Selain itu, menurutnya cara lain yang dapat dijalani adalah Jaksa Agung dapat memanggil kedua tokoh tersebut untuk memberikan keterangan guna melengkapi berkas kasus yang telah dikirimkan oleh Komnas HAM.
"Langkah ini merupakan terobosan hukum untuk memastikan keadilan bagi korban dan hak atas kebenaran bagi publik luas," kata Anam.
Namun, jika Jaksa Agung enggan melakukan pemanggilan untuk pemeriksaan kedua tokoh tersebut, menurutnya, Jaksa Agung dapat menerbitkan surat perintah penyidikan kepada Komnas HAM untuk melakukan pemeriksaan.
"Cara-cara itu merupakan jalan terbaik bagi kepentingan bangsa dan negara, yang berdasarkan pada hukum dan HAM. Daripada debat tanpa ujung dan tawaran mekanisme hanya bersifat jargon semata," kata Anam.
Diberitakan sebelumnya, Menteri Koordinator bidang Politik, Hukum dan Keamanan (MenkoPolhukam) Wiranto membantah pernyataan Mayor Jenderal (Purn) Kivlan Zen yang menyebutnya sebagai dalang kerusuhan tahun 1998.
Wiranto pun menantang mantan Kepala Staf Komando Cadangan Strategis Angkatan Darat (Kostrad) itu untuk sumpah pocong.
Wiranto turut mengajak Letnan Jenderal TNI (Purn) Prabowo Subianto, yang saat itu menjabat Panglima Kostrad.
"Saya berani, katakanlah berani untuk sumpah pocong saja. Tahun 1998 itu yang menjadi bagian dari kerusuhan itu, saya, PraboPrabKivlan Zen, sumpah pocong kita," kata Wiranto di Istana Kepresidenan, Jakarta, Selasa (26/2/2019).
"Siapa yang sebenarnya dalang kerusuhan itu. Supaya terdengar di masyarakat, biar jelas masalahnya. Jangan asal menuduh saja," tambah mantan Menteri Pertahanan Keamanan/Panglima ABRI ini.
Pernyataan Wiranto ini menanggapi Kivlan Zen dalam acara "Tokoh Bicara 98" di Add Premiere Ballroom, Jalan TB Simatupang, Pasar Minggu, Jakarta Selatan pada Senin, (25/2/2019).
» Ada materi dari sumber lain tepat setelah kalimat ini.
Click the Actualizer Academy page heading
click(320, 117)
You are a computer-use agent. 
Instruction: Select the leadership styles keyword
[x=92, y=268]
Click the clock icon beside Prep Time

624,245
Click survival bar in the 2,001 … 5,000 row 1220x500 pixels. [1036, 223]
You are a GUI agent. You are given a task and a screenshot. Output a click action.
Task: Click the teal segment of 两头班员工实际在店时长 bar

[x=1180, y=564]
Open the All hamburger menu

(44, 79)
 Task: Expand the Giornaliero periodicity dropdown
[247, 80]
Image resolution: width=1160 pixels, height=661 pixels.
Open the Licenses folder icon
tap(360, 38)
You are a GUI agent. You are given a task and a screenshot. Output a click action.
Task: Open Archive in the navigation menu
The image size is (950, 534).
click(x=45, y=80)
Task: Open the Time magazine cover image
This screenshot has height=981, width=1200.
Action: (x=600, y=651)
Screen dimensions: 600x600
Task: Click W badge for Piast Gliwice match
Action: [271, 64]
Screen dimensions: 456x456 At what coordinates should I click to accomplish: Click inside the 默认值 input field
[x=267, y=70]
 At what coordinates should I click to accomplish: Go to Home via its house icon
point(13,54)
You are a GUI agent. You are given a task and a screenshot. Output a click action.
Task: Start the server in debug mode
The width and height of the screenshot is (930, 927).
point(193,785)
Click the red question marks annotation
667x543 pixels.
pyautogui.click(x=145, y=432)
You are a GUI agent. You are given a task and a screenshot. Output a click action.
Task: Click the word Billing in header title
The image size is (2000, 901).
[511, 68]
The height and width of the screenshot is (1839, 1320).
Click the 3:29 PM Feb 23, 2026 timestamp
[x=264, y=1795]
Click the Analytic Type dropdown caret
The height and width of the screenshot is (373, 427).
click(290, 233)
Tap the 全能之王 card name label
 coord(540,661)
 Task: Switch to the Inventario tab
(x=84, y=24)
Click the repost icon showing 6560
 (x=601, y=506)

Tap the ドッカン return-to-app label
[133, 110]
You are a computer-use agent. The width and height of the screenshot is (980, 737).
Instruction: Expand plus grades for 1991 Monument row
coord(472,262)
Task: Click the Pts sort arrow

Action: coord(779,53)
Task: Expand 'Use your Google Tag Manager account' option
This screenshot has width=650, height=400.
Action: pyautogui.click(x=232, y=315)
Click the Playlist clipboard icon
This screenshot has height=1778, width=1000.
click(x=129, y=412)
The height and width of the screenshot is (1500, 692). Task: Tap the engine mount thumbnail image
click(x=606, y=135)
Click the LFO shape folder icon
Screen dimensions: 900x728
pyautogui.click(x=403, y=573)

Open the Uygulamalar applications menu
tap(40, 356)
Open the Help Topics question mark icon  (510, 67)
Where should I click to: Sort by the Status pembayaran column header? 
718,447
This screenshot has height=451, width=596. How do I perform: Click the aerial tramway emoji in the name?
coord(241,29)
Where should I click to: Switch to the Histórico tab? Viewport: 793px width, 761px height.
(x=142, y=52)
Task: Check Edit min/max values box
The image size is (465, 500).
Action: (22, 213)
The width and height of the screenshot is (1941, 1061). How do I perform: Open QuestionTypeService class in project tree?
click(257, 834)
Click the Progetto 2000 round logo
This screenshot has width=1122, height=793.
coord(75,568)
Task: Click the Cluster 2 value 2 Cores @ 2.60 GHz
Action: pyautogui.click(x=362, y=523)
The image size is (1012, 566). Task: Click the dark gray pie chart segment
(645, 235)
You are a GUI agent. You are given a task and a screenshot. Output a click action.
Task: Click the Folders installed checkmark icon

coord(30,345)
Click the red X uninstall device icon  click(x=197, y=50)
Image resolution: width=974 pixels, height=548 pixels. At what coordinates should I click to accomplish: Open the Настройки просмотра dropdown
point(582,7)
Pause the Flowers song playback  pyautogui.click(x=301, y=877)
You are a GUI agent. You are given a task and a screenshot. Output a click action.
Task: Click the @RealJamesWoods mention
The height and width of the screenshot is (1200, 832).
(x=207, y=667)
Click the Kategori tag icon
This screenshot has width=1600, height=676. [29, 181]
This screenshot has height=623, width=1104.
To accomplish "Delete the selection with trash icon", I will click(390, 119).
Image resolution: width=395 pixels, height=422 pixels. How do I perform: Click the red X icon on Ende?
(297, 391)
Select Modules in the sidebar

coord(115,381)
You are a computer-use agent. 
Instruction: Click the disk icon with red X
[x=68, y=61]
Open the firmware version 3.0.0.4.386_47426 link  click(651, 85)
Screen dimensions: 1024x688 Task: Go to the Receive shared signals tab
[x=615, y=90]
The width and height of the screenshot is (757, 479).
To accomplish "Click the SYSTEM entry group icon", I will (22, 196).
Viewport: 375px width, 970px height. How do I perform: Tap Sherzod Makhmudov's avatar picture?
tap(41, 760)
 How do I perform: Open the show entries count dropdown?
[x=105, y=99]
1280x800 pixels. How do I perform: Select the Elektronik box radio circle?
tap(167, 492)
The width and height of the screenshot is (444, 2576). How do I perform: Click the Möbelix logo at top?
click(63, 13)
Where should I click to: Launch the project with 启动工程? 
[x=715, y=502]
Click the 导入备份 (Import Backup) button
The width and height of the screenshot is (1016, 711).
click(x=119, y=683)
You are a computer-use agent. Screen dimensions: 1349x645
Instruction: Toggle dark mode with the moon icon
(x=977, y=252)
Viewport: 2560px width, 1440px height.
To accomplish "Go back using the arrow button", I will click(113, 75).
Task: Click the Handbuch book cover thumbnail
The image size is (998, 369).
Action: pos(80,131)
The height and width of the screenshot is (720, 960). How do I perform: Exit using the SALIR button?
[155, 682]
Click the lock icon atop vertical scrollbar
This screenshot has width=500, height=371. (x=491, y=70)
Wiranto menilai tuduhan yang dilontarkan Kivlan tersebut tak sesuai fakta.
Baca: Wiranto Enggan Ladeni Tantangan Debat Kivlan Zein
"Kasihan saudara Kivlan Zen yang selalu menyampaikan pernyataan ngawur. Tidak ada fakta soal itu. Dan tidak lagi melihat kenyataan yang beredar di masyarakat," kata Wiranto.
Padahal, menurut Wiranto sudah ada dokumen hasil kerja tim gabungan pencari fakta (TGPF) soal kerusuhan 1998.